Quiz
📌 Each column contains a:
- attribute or feature
- different used car
📌 What description best describes the library Pandas?
- Includes functions for some advanced math problems as listed in the slide as well as data visualization.
- Offers data structure and tools for effective data manipulation and analysis. It provides fast access to structured data. The primary instrument of Pandas is a two-dimensional table consisting of columns and rows labels which are called a DataFrame. It is designed to provide an easy indexing function.
- Uses arrays as their inputs and outputs. It can be extended to objects for matrices, and with a little change of coding, developers perform fast array processing.
📌 What task does the following lines of code perform?
path='C:\Windows\…\ automobile.csv'
df.to_csv(path)
-
Exports your Pandas dataframe to a new csv file, in the location specified by the variable path.
-
Loads a csv file.
📌 What does csv stand for?
- Comma Separated Values
- Car Sold values
- none of the above
📌 What library is primarily used for machine learning
- scikit-learn
- Python
- Matplotlib
📌 What task does the following command perform?
df.to_csv("A.csv")
-
change the name of the column to “A.csv”
-
load the data from a csv file called “A” into a dataframe
-
Save the dataframe df to a csv file called “A.csv”

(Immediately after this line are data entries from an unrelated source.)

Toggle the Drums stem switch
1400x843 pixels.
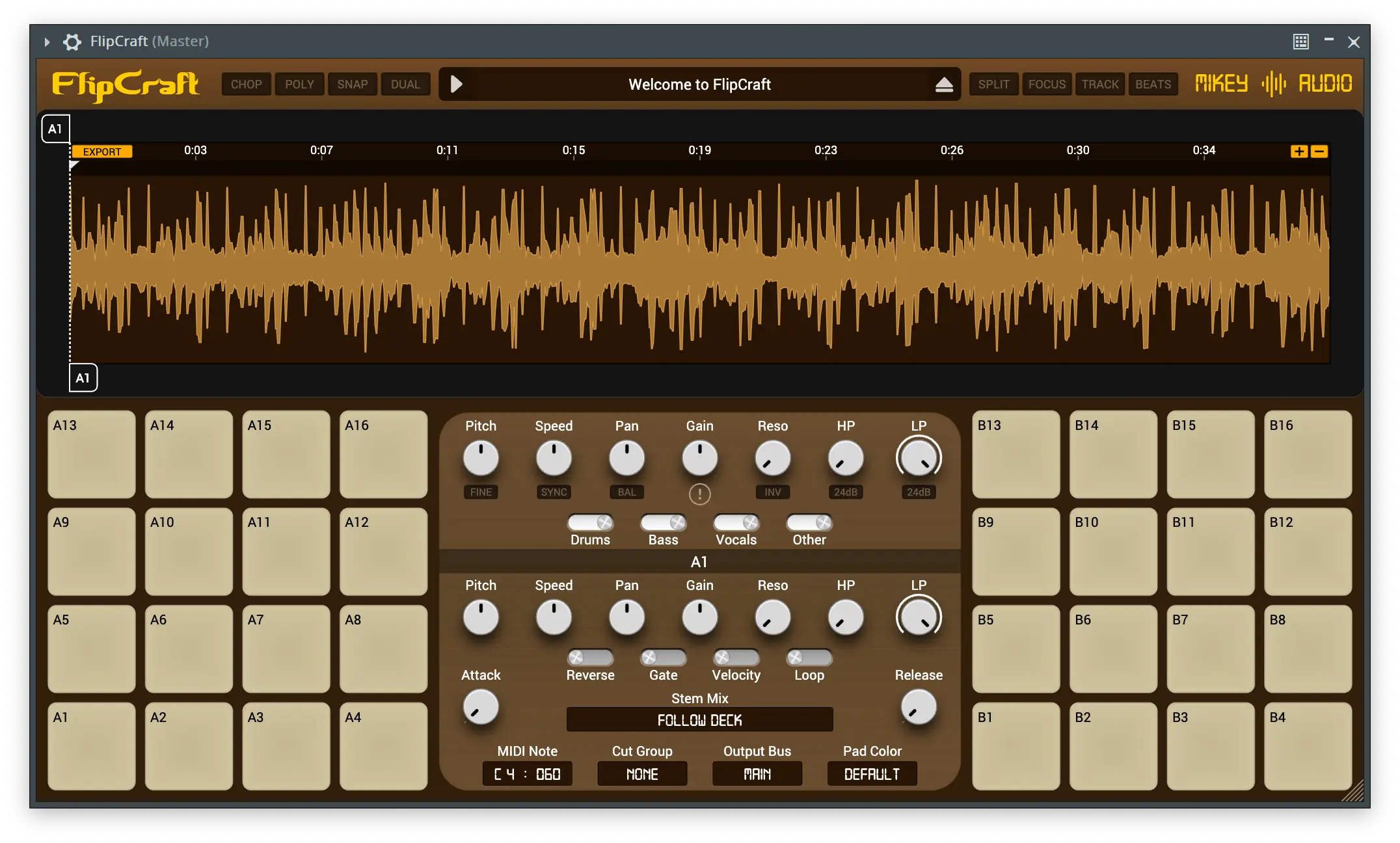pos(590,522)
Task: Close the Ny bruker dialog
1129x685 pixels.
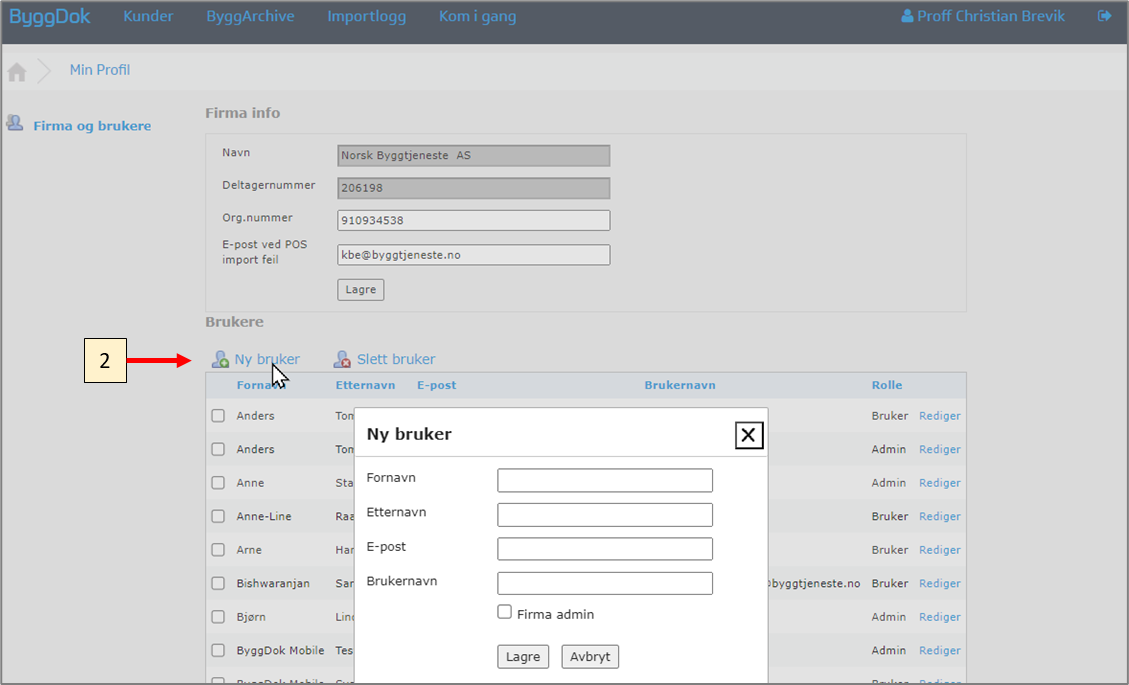Action: 749,435
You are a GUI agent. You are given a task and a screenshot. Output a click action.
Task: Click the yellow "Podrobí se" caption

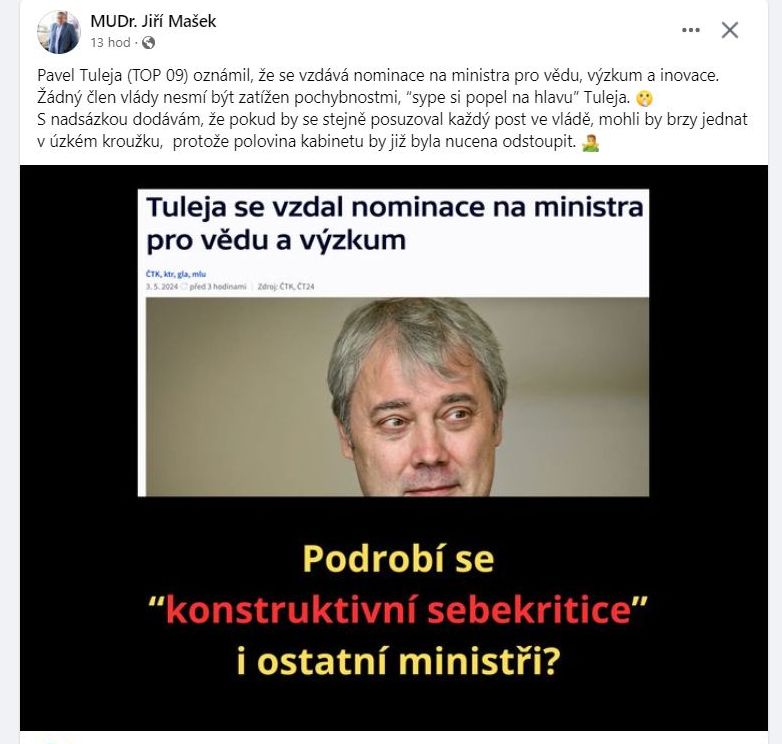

📌 Consider the segment of the following dataframe:
What is the type of the column make?
- int64
- float64
- object
📌 How would you access the column “symboling” from the dataframe df?
- df[“symboling”]
- df==“symboling”
📌 What is the correct symbol for missing data?
- nan
- no-data
📌 How would you rename the column “city_mpg” to “city-L/100km”?

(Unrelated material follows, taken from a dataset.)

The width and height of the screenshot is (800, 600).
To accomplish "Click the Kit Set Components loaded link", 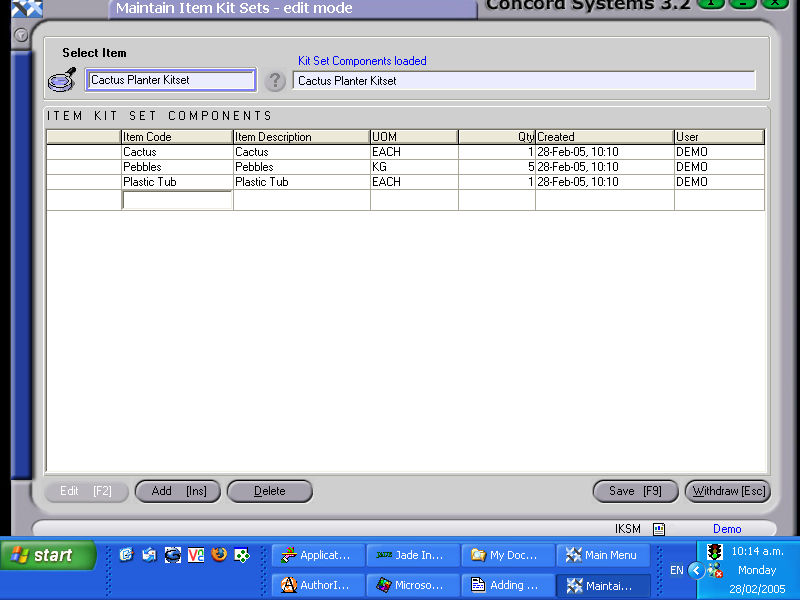I will pyautogui.click(x=360, y=61).
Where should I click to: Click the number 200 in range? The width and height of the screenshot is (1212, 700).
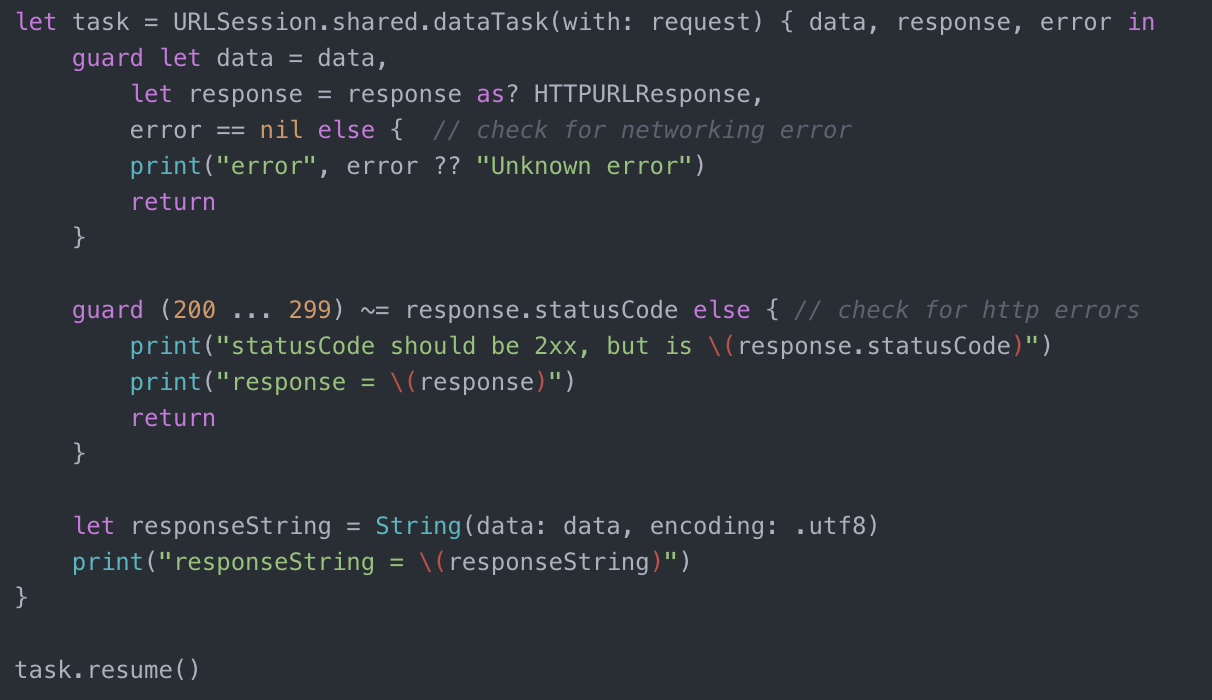(195, 310)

- df.rename(columns={”city_mpg”: “city-L/100km”})
- df.rename(columns={”city_mpg”: “city-L/100km”}, inplaice=True)
📌 Why do we convert values of Categorical Variables into numerical values?
- To save memory
- Most statistical models cannot take in objects or strings as inputs
📌 Consider the dataframe df; what method provides the summary statistics?
- describe()
- head()
- tail()
📌 If we have 10 columns and 100 samples, how large is the output of df.corr()?
- 10 x 100
- 10x10
- 100x100
📌 If the p-value of the Pearson Correlation is 1, then …
- The variables are correlated
- The variables are not correlated
- None of the above
📌 Consider the following dataframe:
df_test = df[['body-style', 'price']]
The following operation is applied:
df_grp = df_test.groupby(['body-style'], as_index=False).mean()
What are the resulting values of: df_grp[‘price’]?
- The average price for each body style
- The average price
- The average body style
📌 What is the Pearson Correlation between variables X and Y, if X=-Y?
- -1
- 1
- 0
📌 What does the following line of code do?
lm = LinearRegression()
-
Fit a regression object lm
-
Create a linear regression object
-
Predict a value
📌 What steps do the following lines of code perform?
Input=[('scale',StandardScaler()),('model',LinearRegression())]
pipe=Pipeline(Input)
pipe.fit(Z,y)
ypipe=pipe.predict(Z)
-
Standardize the data, then perform a polynomial transform on the features Z
-
Find the correlation between Z and y
-
Standardize the data, then perform a prediction using a linear regression model using the features Z and targets y
📌 If X is a dataframe with 100 rows and 5 columns, and y is the target with 100 samples, and assuming all the relevant libraries and data have been imported, and the following line of code has been executed:
LR = LinearRegression()
LR.fit(X, y)
yhat = LR.predict(X)
How many samples does ㅅhat contain?
- 500
- 5
- 100
📌 What value of R^2 (coefficient of determination) indicates your model performs best?
- -1
- 1
- 0
📌 Consider the following equation:
Y = b0 + b1x
What is the parameter b_0 (b subscript 0)?
- The predictor or independent variable
- The target or dependent variable
- The intercept
- The slope
📌 What is the output of the following code?
cross_val_predict (lr2e, x_data, y_data, cv=3)
-
The predicted values of the test data using cross-validation
-
The average R^2 on the test data for each of the two folds
-
This function finds the free parameter alpha
📌 What dictionary value would we use to perform a grid search for the following values of alpha? 1, 10, 100
No other parameter values should be tested
- alpha=[1,10,100]
- [{‘alpha’: [1,10,100]}]
- [{‘alpha’: [0.001,0.1,1, 10, 100, 1000,10000,100000,100000],‘normalize’:[True,False]} ]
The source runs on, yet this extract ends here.